Shelagh treated the merlin in the same way she and Jane always treated the dazed yellowhammers. She filled the cup of her hand with water, and in it she dipped the merlin’s beak, opening the beak with her fingers so that the water trickled down its throat.

It is an astonishingly quick way to stage a bird’s recovery. There it is resting in your hand seemingly helpless . . . and you have the sweet pleasure of watching it slowly come to life. You are alone with it. It is quiet. You feel the tiny claws tickling, then touching, then clutching your hand. And then suddenly when all kindness has matured, it is away . . . towards the wood, up into the blue sky, or down along the moorland valley. Here is triumph. Here is truth.

And because the merlin fell by Shelagh he did not have to wait to be helped. Had he chosen a moment to perform his miracle of escape when the greenhouse had been empty, hot, dry, unfriendly to anyone or anything which was injured, he would have died. But Shelagh was there to save him. And she could not keep the victory to herself. So when the merlin began to show life again, and Shelagh knew the danger of moving him was over, she brought him to us in the cottage.

‘Look at this,’ she said with her delicious grin, and the merlin clasping her hand with his claws. He was awake now. He knew he was alive. He would go soon.

But he stayed long enough for me to get one of the bird books so that I could read out its identification: ‘Upper parts are slate-blue, the nape and under parts warm, often rufous, buff, the latter with dark streaks.’

It is such a moment which quells worry, and in a wondrous flash transforms depression into exultation. There I saw before me not only the majesty of a bird returning to the wild but the stream, the clear, sparkling stream, the dawning stream of a girl’s happiness. If only it could have remained for ever.

Both of them had the same stature. Jane, like Shelagh, had the mind which instinctively helped the helpless. Here were these two at Minack, sustaining Jeannie and me with the glory of enthusiasm. In this place we loved so much were these two who shared the pleasures we, so much older, felt ourselves. The young voices calling for their hopes amongst the gales and the rain and the heat. So far to go. So passionately willing to give to the present.

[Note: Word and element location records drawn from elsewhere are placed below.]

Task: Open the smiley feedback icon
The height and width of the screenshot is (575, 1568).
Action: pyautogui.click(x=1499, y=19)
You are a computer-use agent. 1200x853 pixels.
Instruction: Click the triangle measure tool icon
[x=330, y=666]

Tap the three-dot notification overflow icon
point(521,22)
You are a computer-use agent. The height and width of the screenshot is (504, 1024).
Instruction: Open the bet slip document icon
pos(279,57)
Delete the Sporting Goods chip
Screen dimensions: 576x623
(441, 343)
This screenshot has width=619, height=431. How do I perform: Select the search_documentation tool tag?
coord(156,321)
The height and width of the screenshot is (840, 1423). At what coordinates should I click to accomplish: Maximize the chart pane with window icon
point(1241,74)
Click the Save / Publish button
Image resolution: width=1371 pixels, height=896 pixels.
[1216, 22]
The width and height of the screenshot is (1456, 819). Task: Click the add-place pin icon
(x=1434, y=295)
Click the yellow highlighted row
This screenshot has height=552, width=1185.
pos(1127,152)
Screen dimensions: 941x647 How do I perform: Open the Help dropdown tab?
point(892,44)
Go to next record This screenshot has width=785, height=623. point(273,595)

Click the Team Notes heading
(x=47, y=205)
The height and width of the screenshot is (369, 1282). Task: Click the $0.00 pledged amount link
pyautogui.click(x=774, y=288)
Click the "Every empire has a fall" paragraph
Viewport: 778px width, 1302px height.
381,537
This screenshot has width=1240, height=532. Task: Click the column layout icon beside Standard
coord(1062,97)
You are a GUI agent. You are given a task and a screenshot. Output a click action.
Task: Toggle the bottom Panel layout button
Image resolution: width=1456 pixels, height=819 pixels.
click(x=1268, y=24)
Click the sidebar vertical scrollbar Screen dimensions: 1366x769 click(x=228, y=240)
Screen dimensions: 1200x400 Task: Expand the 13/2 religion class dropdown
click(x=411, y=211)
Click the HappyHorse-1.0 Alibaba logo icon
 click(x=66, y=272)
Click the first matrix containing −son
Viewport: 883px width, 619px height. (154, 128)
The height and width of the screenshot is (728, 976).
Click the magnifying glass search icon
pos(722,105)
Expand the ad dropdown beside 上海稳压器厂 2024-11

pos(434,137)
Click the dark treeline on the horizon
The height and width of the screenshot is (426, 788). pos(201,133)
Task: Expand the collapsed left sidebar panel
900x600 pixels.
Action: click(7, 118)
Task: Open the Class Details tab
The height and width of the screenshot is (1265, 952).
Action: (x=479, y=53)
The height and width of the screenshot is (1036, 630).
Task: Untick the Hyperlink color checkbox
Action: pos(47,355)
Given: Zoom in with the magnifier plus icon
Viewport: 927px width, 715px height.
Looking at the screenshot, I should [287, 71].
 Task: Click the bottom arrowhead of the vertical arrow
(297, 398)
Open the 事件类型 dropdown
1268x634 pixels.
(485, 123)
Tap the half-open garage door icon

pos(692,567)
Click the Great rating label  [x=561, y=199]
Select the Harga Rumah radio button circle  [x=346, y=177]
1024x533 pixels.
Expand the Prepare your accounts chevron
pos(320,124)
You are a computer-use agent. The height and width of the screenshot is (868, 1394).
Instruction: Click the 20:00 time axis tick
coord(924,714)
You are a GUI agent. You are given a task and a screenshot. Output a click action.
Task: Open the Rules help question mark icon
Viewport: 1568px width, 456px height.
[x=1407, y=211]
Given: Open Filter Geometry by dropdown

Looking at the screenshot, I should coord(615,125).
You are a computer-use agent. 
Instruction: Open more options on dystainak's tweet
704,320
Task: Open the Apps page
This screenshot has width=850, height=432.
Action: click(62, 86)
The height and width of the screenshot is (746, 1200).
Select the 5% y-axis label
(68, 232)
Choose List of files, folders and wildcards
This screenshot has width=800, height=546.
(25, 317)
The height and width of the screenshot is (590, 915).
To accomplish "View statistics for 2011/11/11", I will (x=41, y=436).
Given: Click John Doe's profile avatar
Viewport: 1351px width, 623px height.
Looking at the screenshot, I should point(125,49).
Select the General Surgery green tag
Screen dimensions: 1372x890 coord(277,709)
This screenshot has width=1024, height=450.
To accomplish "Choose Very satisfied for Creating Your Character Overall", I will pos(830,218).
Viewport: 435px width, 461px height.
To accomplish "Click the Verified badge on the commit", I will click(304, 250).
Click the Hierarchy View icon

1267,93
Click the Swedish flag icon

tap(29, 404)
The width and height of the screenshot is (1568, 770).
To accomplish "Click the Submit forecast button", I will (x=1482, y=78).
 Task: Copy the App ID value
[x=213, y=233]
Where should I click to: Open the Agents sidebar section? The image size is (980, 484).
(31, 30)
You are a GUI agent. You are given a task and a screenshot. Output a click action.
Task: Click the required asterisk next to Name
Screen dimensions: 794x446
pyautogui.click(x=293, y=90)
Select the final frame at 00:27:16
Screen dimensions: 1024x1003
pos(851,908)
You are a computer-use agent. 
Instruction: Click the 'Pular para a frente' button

Jane was always more sure of herself than Shelagh because she had been loved for herself, since she could remember. And yet, in her way, Jane was as vulnerable. She loved the weak; but when she demonstrated this love she liked to dispense an atmosphere of drama. It was fun to do so. And so it was in this mood she arrived at her work one summer’s morning and disclosed an exciting piece of news.

‘Mr Tangye,’ she said breathlessly, ‘a Muscovy drake spent the night in my bedroom. We want to find a home for him. Can he come to you?’